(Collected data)
• • • •
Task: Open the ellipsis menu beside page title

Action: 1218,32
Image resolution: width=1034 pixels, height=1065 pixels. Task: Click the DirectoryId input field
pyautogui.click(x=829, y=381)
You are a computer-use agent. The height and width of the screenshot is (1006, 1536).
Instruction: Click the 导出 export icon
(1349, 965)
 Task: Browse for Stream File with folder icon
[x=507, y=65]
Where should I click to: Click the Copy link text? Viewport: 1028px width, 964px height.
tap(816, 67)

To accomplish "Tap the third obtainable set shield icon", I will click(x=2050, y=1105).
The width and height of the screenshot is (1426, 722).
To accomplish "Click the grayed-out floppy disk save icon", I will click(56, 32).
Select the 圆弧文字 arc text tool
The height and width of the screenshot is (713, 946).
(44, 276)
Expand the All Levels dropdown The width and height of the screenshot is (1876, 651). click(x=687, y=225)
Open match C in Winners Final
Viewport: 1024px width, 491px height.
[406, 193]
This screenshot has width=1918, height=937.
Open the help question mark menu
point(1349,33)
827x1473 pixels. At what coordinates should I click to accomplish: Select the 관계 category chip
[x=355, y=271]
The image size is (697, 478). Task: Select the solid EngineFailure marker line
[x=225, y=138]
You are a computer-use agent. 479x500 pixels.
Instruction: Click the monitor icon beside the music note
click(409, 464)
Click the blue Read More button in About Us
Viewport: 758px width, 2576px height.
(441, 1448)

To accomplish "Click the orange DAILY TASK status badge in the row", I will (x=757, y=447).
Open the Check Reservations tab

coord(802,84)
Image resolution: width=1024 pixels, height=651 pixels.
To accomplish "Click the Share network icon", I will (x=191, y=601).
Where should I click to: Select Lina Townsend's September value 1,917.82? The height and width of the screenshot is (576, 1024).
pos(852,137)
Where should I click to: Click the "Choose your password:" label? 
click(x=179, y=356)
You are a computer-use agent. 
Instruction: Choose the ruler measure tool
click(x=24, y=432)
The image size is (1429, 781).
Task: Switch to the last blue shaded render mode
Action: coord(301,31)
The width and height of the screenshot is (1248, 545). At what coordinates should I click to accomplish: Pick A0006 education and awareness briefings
• • • •
▸ **Problem**
Which lines in the records above contain the string "computer"? Copy them.

▸ **Task result**
You are a computer-use agent. The height and width of the screenshot is (1006, 1536).
You are a computer-use agent. 479x500 pixels.
You are a computer-use agent. 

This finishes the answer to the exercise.